Given information:
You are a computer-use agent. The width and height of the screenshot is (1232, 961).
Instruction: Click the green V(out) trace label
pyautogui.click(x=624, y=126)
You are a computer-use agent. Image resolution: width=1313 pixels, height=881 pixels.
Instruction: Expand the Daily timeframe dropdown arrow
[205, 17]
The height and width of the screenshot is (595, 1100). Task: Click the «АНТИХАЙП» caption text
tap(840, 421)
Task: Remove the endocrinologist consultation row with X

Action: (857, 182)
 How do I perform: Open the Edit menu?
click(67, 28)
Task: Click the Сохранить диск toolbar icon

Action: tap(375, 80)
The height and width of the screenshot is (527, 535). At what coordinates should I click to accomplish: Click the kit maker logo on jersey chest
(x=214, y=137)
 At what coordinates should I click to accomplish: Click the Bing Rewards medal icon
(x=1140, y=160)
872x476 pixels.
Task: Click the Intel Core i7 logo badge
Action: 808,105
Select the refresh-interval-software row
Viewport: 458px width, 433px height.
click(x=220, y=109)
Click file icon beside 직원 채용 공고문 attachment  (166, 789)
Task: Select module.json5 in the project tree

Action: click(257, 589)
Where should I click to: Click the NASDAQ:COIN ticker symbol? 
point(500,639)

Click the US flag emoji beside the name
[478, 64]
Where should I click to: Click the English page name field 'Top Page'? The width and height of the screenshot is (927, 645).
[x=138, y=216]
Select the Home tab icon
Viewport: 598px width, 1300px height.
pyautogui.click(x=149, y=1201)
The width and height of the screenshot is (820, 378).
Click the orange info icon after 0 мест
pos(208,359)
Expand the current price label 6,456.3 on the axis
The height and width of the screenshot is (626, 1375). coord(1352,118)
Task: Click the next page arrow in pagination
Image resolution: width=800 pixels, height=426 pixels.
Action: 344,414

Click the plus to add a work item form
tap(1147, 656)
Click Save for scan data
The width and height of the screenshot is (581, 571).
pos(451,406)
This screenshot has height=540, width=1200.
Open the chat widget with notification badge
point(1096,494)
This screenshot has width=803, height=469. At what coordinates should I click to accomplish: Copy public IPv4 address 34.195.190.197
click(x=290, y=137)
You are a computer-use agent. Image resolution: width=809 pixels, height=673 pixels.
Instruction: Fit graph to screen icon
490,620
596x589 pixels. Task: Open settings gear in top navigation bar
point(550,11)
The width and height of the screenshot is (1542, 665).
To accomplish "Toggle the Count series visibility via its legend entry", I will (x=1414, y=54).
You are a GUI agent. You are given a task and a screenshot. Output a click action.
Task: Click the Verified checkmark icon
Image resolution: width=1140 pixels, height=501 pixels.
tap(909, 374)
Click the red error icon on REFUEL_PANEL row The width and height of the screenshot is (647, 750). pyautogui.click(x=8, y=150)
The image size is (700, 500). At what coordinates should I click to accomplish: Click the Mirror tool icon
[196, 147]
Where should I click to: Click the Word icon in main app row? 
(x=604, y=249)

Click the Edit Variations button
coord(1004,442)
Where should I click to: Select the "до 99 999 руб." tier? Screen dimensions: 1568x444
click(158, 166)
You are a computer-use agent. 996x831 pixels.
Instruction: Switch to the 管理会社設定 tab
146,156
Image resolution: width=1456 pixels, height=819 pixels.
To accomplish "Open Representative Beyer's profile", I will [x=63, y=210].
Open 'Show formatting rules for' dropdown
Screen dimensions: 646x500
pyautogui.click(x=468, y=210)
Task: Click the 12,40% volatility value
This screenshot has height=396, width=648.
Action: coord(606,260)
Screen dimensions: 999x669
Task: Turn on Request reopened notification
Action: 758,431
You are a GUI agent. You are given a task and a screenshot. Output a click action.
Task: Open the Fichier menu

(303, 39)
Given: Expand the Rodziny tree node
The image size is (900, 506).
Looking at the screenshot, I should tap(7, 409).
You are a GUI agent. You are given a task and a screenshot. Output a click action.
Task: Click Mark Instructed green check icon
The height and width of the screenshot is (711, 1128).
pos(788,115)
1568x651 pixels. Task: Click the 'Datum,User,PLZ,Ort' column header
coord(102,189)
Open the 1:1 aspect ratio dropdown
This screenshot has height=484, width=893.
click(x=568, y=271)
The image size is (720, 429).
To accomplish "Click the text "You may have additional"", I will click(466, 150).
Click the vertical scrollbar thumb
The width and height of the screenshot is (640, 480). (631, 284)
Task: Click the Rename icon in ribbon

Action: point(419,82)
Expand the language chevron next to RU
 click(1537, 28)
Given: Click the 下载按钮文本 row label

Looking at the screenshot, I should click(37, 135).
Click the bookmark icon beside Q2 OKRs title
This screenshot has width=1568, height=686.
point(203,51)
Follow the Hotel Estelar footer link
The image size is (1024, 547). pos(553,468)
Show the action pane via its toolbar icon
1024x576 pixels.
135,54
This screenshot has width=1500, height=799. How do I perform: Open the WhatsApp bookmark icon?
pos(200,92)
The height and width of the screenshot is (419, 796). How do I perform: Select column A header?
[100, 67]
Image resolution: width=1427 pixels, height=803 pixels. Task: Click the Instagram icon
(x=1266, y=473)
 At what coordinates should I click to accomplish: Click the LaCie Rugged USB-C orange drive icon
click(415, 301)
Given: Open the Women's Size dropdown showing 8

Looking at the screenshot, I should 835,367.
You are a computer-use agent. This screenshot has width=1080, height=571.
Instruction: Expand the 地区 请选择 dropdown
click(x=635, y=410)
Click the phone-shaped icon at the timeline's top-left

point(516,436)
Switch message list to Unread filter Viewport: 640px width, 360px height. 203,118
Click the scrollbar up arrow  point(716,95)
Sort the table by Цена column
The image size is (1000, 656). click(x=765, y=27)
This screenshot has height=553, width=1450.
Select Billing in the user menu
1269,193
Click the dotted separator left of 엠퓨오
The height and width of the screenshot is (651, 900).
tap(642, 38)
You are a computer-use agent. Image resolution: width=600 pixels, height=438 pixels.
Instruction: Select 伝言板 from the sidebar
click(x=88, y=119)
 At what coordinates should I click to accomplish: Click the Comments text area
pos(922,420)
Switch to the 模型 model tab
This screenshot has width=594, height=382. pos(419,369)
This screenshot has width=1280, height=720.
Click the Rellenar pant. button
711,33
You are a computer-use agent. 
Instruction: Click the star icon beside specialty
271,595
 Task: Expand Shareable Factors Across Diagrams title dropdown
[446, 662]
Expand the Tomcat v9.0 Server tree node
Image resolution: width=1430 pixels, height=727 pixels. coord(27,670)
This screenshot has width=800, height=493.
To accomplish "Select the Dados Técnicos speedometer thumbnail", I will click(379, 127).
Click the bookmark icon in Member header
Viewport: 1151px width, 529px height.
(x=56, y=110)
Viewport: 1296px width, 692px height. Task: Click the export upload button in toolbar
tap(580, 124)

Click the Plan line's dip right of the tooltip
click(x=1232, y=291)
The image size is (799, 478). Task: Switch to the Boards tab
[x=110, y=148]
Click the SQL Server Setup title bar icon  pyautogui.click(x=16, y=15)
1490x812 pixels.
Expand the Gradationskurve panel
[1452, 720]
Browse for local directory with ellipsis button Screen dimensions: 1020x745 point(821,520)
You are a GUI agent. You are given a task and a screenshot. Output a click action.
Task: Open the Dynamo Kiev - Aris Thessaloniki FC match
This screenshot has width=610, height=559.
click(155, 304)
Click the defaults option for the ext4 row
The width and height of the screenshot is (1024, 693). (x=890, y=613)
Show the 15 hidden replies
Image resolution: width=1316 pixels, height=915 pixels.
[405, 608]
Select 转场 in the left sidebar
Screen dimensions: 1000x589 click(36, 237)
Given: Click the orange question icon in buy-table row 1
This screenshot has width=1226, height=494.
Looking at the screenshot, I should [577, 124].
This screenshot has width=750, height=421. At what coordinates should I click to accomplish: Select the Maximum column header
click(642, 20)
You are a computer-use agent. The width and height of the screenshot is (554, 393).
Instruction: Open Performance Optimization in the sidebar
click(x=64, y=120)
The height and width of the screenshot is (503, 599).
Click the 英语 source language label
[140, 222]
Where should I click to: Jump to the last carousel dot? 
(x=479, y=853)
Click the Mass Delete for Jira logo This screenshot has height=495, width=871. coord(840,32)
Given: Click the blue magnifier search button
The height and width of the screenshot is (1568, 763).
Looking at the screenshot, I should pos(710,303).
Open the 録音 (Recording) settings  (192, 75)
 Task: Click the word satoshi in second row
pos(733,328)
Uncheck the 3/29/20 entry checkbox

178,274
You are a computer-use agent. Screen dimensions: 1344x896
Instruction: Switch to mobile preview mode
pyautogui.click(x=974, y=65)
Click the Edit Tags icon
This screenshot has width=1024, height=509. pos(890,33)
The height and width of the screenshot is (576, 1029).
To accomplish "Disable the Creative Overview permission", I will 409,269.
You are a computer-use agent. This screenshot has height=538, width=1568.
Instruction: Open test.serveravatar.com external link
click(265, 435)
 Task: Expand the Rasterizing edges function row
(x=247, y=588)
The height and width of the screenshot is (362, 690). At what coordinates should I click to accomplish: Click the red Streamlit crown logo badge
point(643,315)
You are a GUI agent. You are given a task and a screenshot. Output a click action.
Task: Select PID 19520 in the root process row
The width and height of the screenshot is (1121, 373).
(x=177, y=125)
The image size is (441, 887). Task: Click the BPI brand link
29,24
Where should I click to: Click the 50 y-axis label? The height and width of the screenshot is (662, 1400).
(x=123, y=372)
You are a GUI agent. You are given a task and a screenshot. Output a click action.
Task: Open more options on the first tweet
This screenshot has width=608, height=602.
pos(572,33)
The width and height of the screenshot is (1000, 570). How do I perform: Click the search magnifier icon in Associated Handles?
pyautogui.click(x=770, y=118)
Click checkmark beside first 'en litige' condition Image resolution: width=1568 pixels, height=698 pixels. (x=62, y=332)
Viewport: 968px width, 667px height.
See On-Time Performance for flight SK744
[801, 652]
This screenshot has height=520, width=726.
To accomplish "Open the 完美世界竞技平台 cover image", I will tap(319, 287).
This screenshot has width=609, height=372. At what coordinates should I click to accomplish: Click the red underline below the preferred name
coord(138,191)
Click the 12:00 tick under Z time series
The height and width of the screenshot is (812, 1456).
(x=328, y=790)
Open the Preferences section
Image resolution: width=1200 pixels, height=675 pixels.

Problem description: Pull every line holding "first" out of the records.

Task response:
Task: Open more options on the first tweet
Click checkmark beside first 'en litige' condition Image resolution: width=1568 pixels, height=698 pixels. (x=62, y=332)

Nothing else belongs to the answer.